* [Problem to work on] Once the line holding "Given: Open the hamburger main menu" is found, output it and all remaining lines of the data exactly, with every picture left out.

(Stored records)
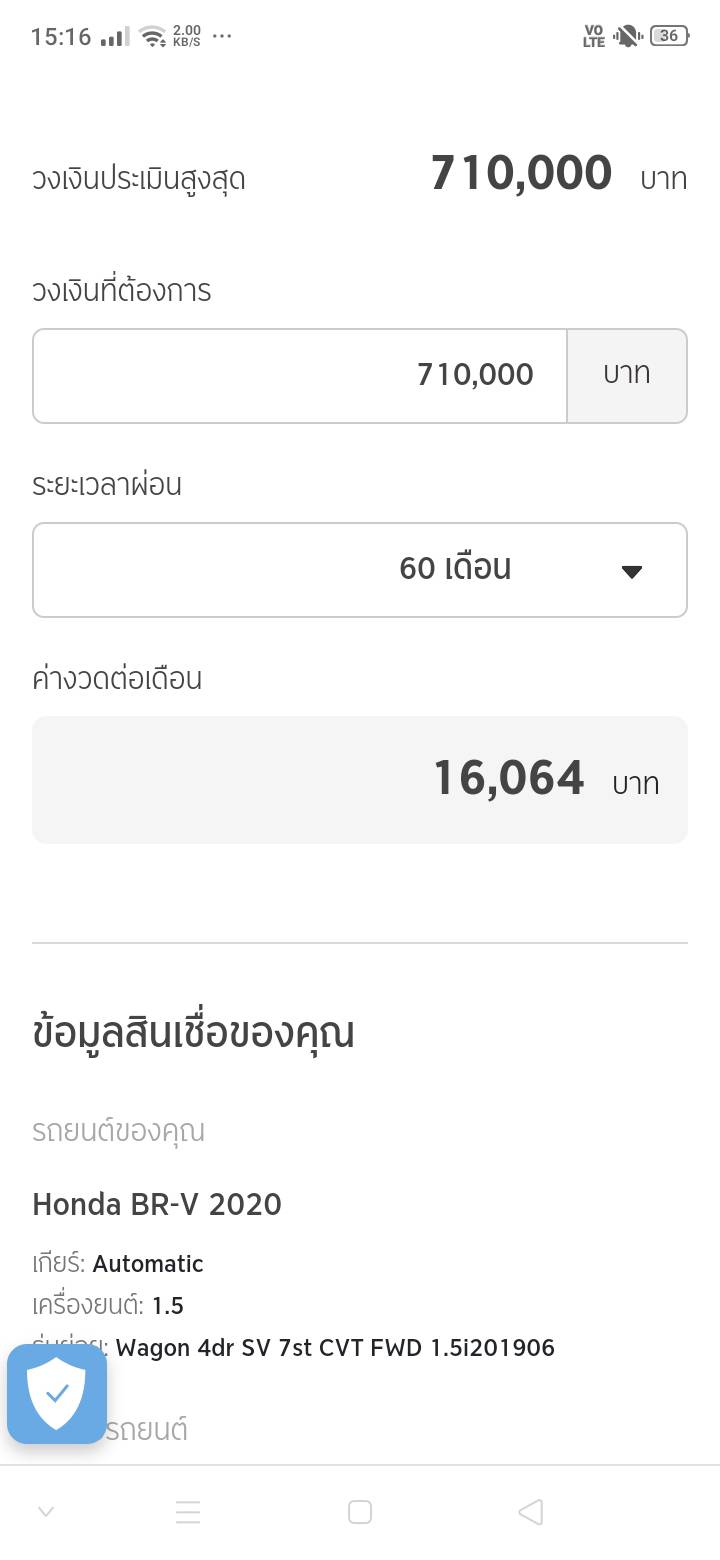Tap the three-dots status bar overflow icon

[x=222, y=37]
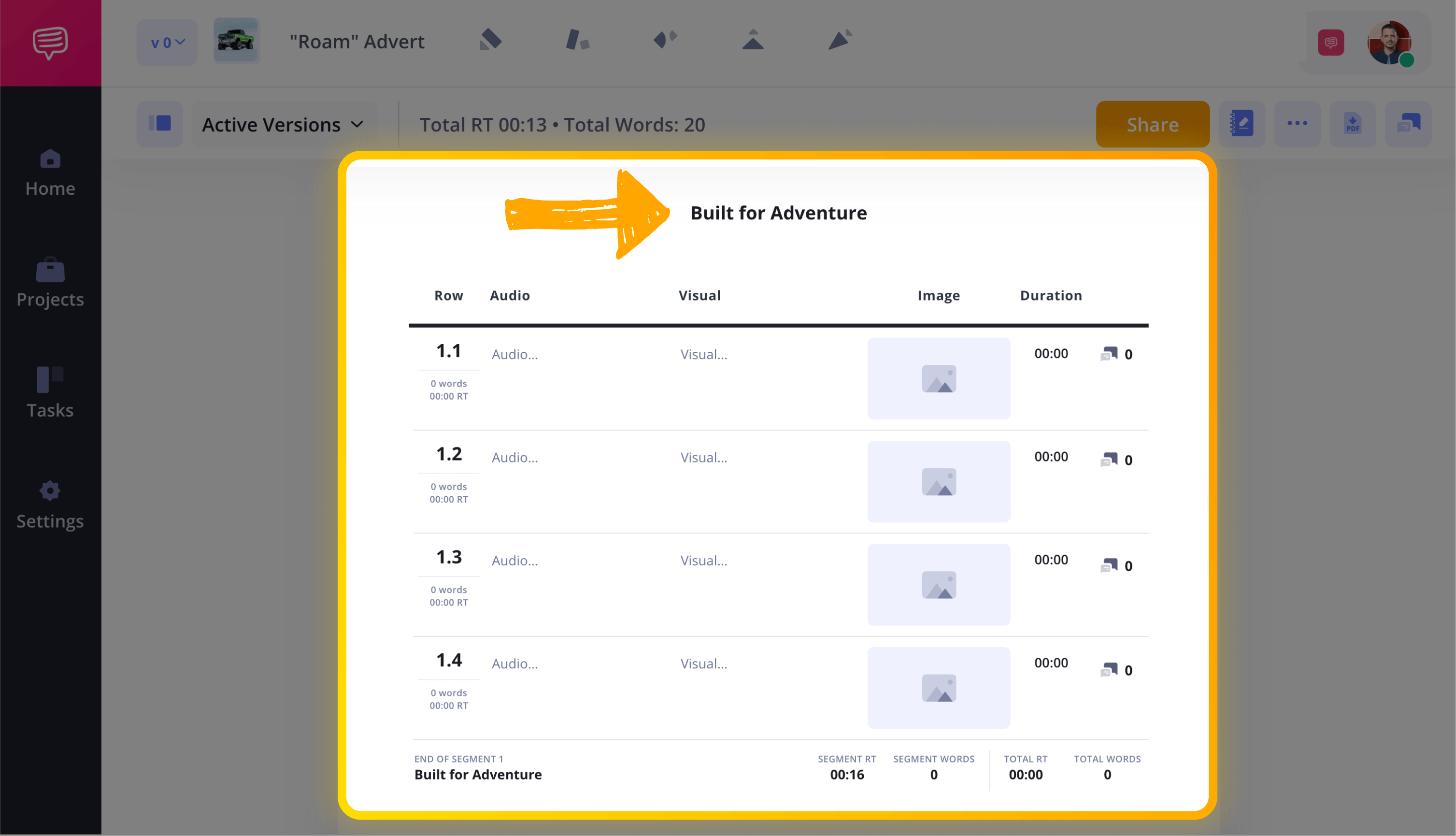Open Settings in the sidebar
The width and height of the screenshot is (1456, 836).
(x=51, y=505)
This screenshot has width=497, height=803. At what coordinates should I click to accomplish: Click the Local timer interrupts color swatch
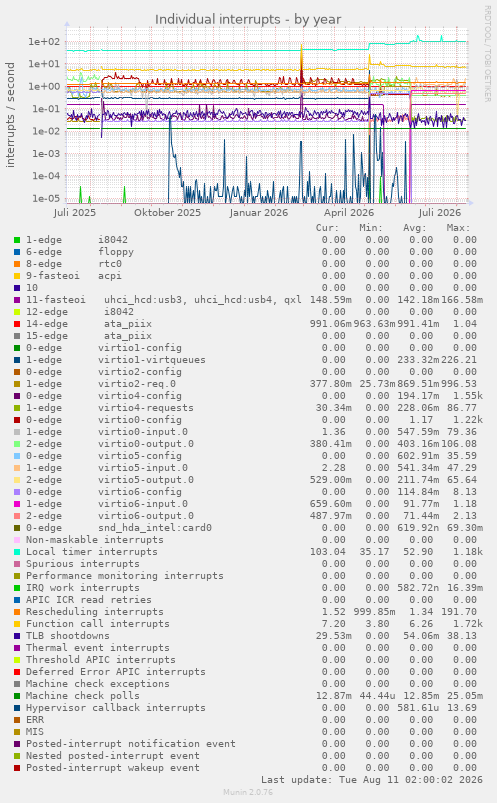click(x=17, y=552)
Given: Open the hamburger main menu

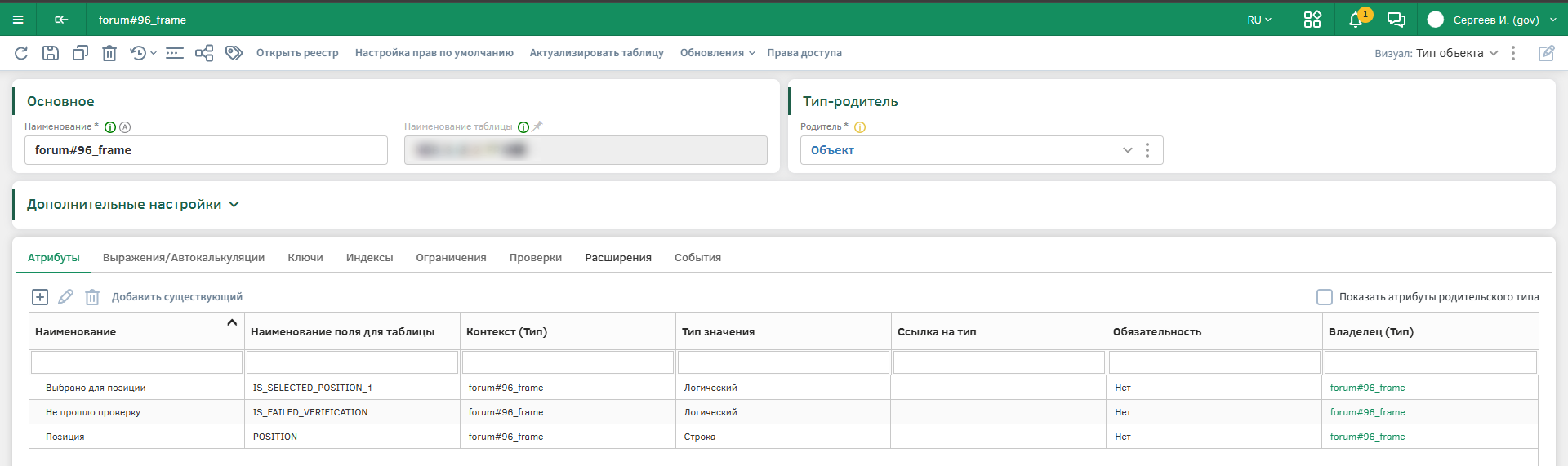Looking at the screenshot, I should pyautogui.click(x=18, y=20).
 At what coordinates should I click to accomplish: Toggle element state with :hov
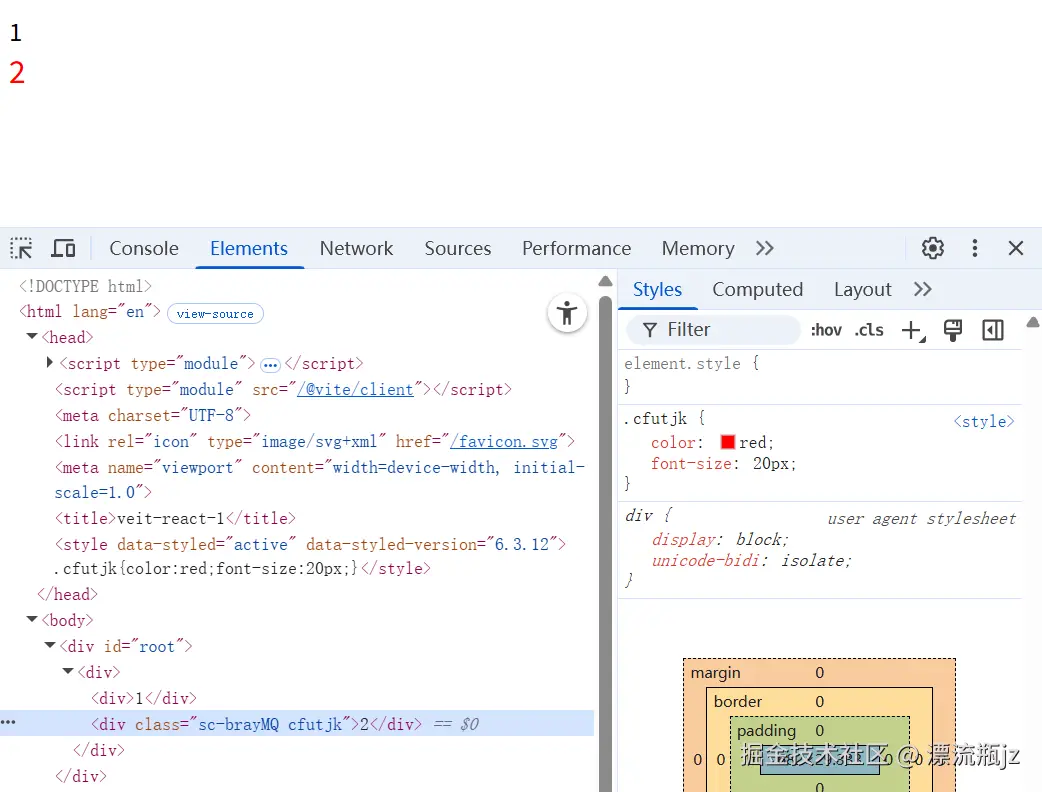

* [The answer]
Given: Open the hamburger main menu

Looking at the screenshot, I should pyautogui.click(x=18, y=20).
 At what coordinates should I click to accomplish: Toggle element state with :hov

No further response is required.